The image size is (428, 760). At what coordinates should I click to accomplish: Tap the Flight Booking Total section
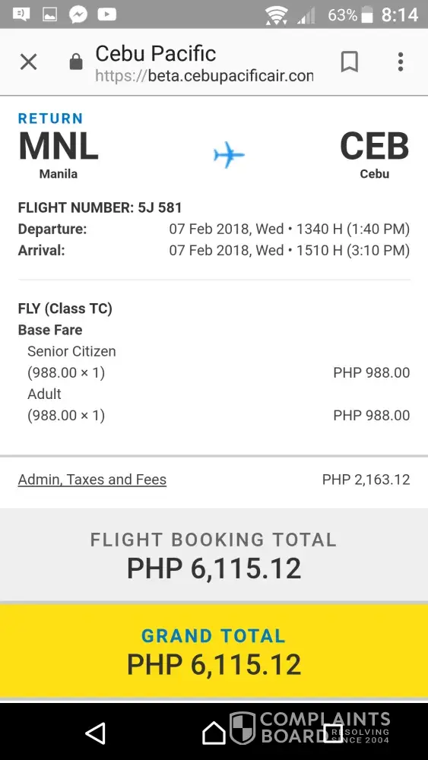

---------------

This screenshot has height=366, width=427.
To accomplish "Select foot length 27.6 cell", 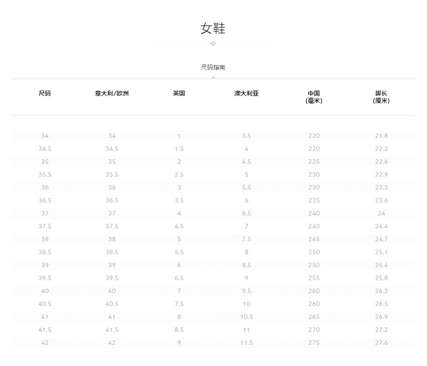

---------------

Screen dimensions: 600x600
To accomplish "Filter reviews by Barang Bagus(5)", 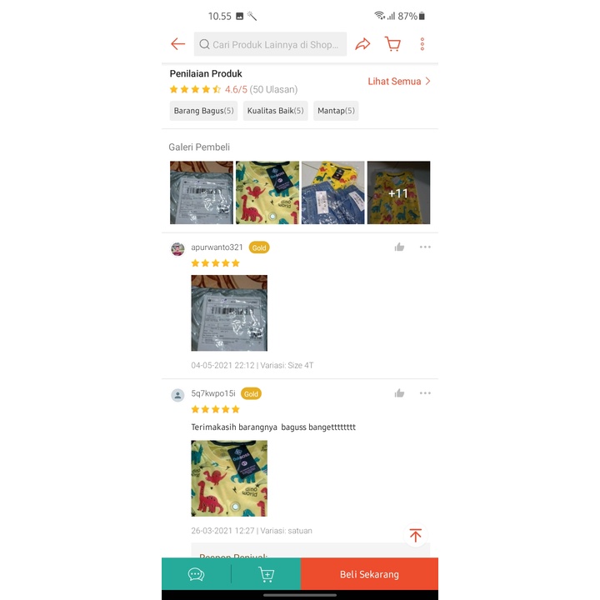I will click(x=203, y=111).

---------------

Task goal:
In the listing above, find the line containing "This screenshot has height=366, width=427." and the line containing "foot length 27.6"; print those lines and every line between them exactly, leaving out pictures.

Solution:
This screenshot has height=366, width=427.
To accomplish "Select foot length 27.6 cell", 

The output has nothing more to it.